When the traversal is finished we'll have a set of constraints to solve:

def addup(n):
    x = 1
    for i in range(n):
        n += 1 + x
    return n

transformer = PythonVisitor()
core = transformer(addup)
infer = TypeInfer()
sig = infer.visit(core)

print('Signature:%s \n' % sig)

print('Constraints:')
for (a,b) in infer.constraints:
    print(a, '~', b)

Signature:[$a] -> $retty 

Constraints:
Int32 ~ Int32
$c ~ Int64
$a ~ Int32
$d ~ $b
$a ~ $b
$b ~ $a
$b ~ $retty

So now we're left with a little riddle to reduce the number variables in the expression by equating like terms. We also notice that the inference has annotated our AST with explicit type terms for all the free variables.

print(pformat_ast(core))

('Fun',
 {'args': [('Var', {'id': "'n'", 'type': $a})],
  'body': [('Assign',
            {'ref': "'x'", 'type': $b, 'val': ('LitInt', {'n': 1})}),
           ('Loop',
            {'begin': ('LitInt', {'n': 0}),
             'body': [('Assign',
                       {'ref': "'n'",
                        'type': $b,
                        'val': ('Prim',
                                {'args': [('Var',
                                           {'id': "'n'",
                                            'type': $a}),
                                          ('Prim',
                                           {'args': [('LitInt',
                                                      {'n': 1}),
                                                     ('Var',
                                                      {'id': "'x'",
                                                       'type': $b})],
                                            'fn': "'add#'"})],
                                 'fn': "'add#'"})})],
             'end': ('Var', {'id': "'n'", 'type': $a}),
             'var': ('Var', {'id': "'i'", 'type': Int32})}),
           ('Return', {'val': ('Var', {'id': "'n'", 'type': $b})})],
  'fname': "'addup'"})

So now we'll solve the system of equations using the very traditional unification solver via Robinson's algorithm.
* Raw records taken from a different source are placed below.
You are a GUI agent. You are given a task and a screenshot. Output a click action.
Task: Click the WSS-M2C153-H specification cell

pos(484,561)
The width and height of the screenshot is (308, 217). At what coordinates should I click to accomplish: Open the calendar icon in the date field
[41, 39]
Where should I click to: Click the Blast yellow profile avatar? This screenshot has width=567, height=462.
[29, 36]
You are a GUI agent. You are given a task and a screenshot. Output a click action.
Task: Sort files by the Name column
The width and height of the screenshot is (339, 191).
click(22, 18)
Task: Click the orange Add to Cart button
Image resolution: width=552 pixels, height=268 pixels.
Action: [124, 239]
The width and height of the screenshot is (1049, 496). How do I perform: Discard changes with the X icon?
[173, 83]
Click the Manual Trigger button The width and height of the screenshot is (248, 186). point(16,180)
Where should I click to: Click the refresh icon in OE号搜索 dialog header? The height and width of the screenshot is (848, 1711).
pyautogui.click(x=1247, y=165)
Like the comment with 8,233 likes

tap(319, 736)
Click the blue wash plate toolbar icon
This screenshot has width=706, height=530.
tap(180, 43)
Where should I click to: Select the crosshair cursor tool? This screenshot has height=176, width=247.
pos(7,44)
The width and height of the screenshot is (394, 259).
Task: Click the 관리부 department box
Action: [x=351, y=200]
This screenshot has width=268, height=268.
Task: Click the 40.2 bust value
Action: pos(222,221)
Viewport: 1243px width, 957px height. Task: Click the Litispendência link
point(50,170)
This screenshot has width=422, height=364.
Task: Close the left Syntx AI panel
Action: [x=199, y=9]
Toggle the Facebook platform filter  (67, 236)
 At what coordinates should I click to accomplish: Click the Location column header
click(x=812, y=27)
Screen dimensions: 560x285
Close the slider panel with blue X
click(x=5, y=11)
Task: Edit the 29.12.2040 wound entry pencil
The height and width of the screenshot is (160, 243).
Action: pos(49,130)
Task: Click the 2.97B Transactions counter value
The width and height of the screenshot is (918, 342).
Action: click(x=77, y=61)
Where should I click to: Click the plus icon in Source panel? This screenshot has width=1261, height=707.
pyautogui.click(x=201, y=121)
The solver will recursively build up the most general unifier (mgu) which is a substitution which when applied to the term yields the minimal singleton solution set.

def empty():
    return {}

def apply(s, t):
    if isinstance(t, TCon):
        return t
    elif isinstance(t, TApp):
        return TApp(apply(s, t.a), apply(s, t.b))
    elif isinstance(t, TFun):
        argtys = [apply(s, a) for a in t.argtys]
        retty = apply(s, t.retty)
        return TFun(argtys, retty)
    elif isinstance(t, TVar):
        return s.get(t.s, t)

def applyList(s, xs):
    return [(apply(s, x), apply(s, y)) for (x, y) in xs]

def unify(x, y):
    if isinstance(x, TApp) and isinstance(y, TApp):
        s1 = unify(x.a, y.a)
        s2 = unify(apply(s1, x.b), apply(s1, y.b))
        return compose(s2, s1)
    elif isinstance(x, TCon) and isinstance(y, TCon) and (x == y):
        return empty()
    elif isinstance(x, TFun) and isinstance(y, TFun):
        if len(x.argtys) != len(y.argtys):
            return Exception("Wrong number of arguments")
        s1 = solve(zip(x.argtys, y.argtys))
        s2 = unify(apply(s1, x.retty), apply(s1, y.retty))
        return compose(s2, s1)
    elif isinstance(x, TVar):
        return bind(x.s, y)
    elif isinstance(y, TVar):
        return bind(y.s, x)
    else:
        raise InferError(x, y)

def solve(xs):
    mgu = empty()
    cs = deque(xs)
    while len(cs):
        (a, b) = cs.pop()
        s = unify(a, b)
        mgu = compose(s, mgu)
        cs = deque(applyList(s, cs))
    return mgu

def bind(n, x):
    if x == n:
        return empty()
    elif occurs_check(n, x):
        raise InfiniteType(n, x)
    else:
        return dict([(n, x)])

def occurs_check(n, x):
    return n in ftv(x)

def union(s1, s2):
    nenv = s1.copy()
    nenv.update(s2)
    return nenv

def compose(s1, s2):
    s3 = dict((t, apply(s1, u)) for t, u in s2.items())
    return union(s1, s3)

class UnderDeteremined(Exception):
    def __str__(self):
        return "The types in the function are not fully determined by the \
                input types. Add annotations."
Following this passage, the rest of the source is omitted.